The input of the frequency discriminator is the speech signal. Frequency discriminator unit is followed by a Low pass filter(LPF) of 20Hz. This LPF generates a dc voltage proportional to the voice frequency. The frequency represents nothing else than the pitch of the voice.
This dc voltage also indicates whether the speech is voiced or unvoiced.
Now, the output at all the LPF’s is dc voltage which is sampled, multiplexed and A/D converted. So, we have a digital equivalent of the speech signal at the output of the encoder. This encoded voice signal consists of frequency component from 200Hz to 3200Hz, information regarding the pitch of the speech and whether it is voiced or unvoiced.
The digital voice signal generated by the voice encoder is firstly decoded. Then voice decoder using a speech synthesizer produces voice signal at its output. It generally generates an approximate voice signal.
The block diagram of voice decoder section is shown below-
The demultiplexer and DAC section convert the received encoded signal back to its analog form. Here, a balanced modulator(BM)-filter combination is used in correspondence to rectifier-filter combination at the encoder. The carrier to this BM is either the output of noise generator or pulse generator. But this depends on the position of the switch.
However, the switch position is decided by the decoder. It is so because when the voiced signal is received, the switch connects the pulse generator output to the input of all the BM.

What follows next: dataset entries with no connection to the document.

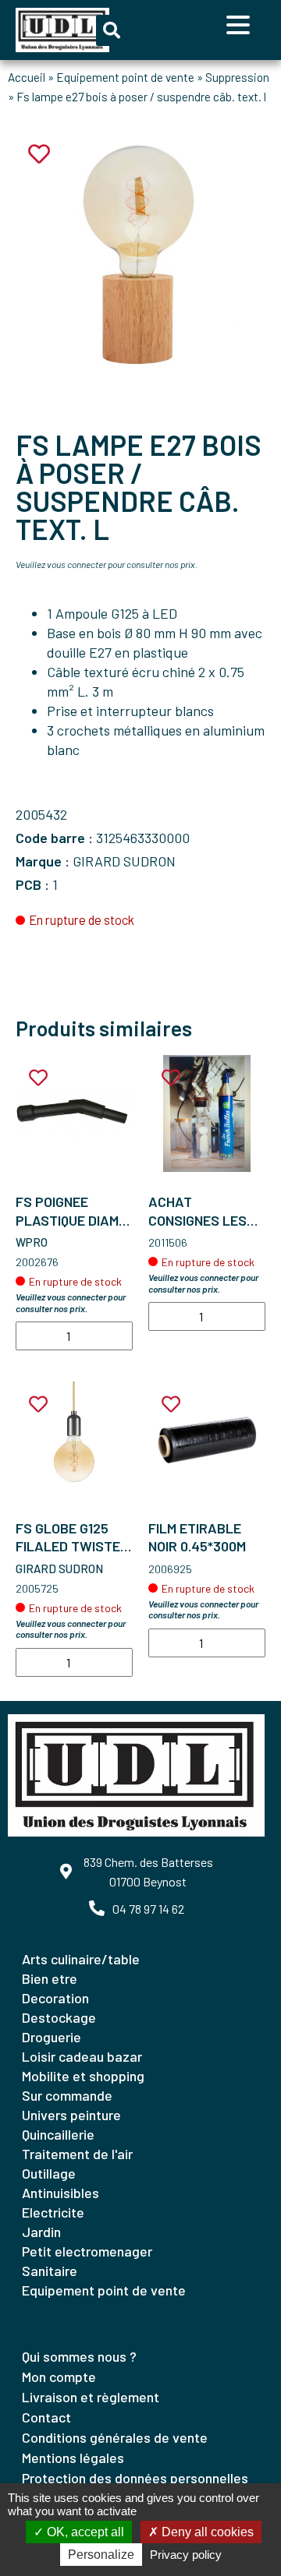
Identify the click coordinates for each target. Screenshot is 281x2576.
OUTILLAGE (49, 2173)
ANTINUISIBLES (60, 2192)
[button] (111, 30)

Similarly, when an unvoiced signal is received, the switch connects noise generator output to the input of all the BM. But, the position of the switch totally depends on the decision of decoder.
Only certain BM will provide the output if the received signal is voiced. This totally depends on the frequency component of the received signal. But we can get output from all the BM if the received signal is unvoiced. The adder will thus add up all the analog signal and produce voice or speech output.
Speech transmission using Vocoder is helpful but it is a disadvantageous technique. This is so because it leads to degradation in speech quality.